Dans les bras de Morphée

J'avais 5 ans. Comme tout le monde parlait de ce monsieur qui allait «atterrir» sur la Lune, je tenais beaucoup, beaucoup à voir cet événement. Mais à 5 ans, on ne veille pas tard et mes parents m'ont dit d'aller me coucher. Je les ai suppliés de me réveiller pour regarder la télévision avec eux quand la fusée allait atterrir. C'est le soleil qui m'a réveillée! J'étais tellement déçue... Donc, où donc étais-je le 20 juillet 1969 à 22h56? Dans mon lit, dans les bras de Morphée.

Louise Couture

Un grand pas pour un enfant

Je m'en souviens comme si c'était hier. Mon père avait décidé que nous allions faire un grand voyage dans le Canada durant la saison estivale, du Cap-de-la-Madeleine à Vancouver. J'avais presque 13 ans à l'époque et j'étais fasciné par les débuts de l'exploration spatiale, que je suivais avec un grand intérêt. Nous étions à Sudbury la veille du grand jour et j'avais déjà commencé à insister auprès de mon père pour presser le pas, de façon à arriver à temps à la maison pour assister à cet événement historique. Mon père, pour qui la lenteur en vacances était une règle cardinale, s'imaginait mal franchir plus de 650 km en une seule journée pour quelques minutes de télévision. Les négociations furent longues et ardues.
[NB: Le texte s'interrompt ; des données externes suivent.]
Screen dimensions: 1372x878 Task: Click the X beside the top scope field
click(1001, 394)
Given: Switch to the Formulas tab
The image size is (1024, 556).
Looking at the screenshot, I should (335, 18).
Je me rappelle mes encouragements chaque fois que nous franchissions une étape décisive: Ottawa, Montréal, Berthier, Trois-Rivières et enfin à la maison juste à temps pour... s'arracher les yeux devant la télé à regarder une image en noir et blanc archimauvaise malgré les oreilles de lapin, pour ne pas dire une ombre furtive. Mais j'étais là!

Yves Lusignan

Gatineau

Du déjà vu!

Ce jour-là, du haut de mes presque 3 ans, j'étais avec ma famille en vacances à Wildwood. Lorsque mes parents nous ont dit ce qui se passait sur la Lune, notre réaction (ma soeur avait 7 ans et mon frère 5 ans) a simplement été de répondre: «Il n'y a rien là, on a déjà vu ça dans les livres de Tintin!»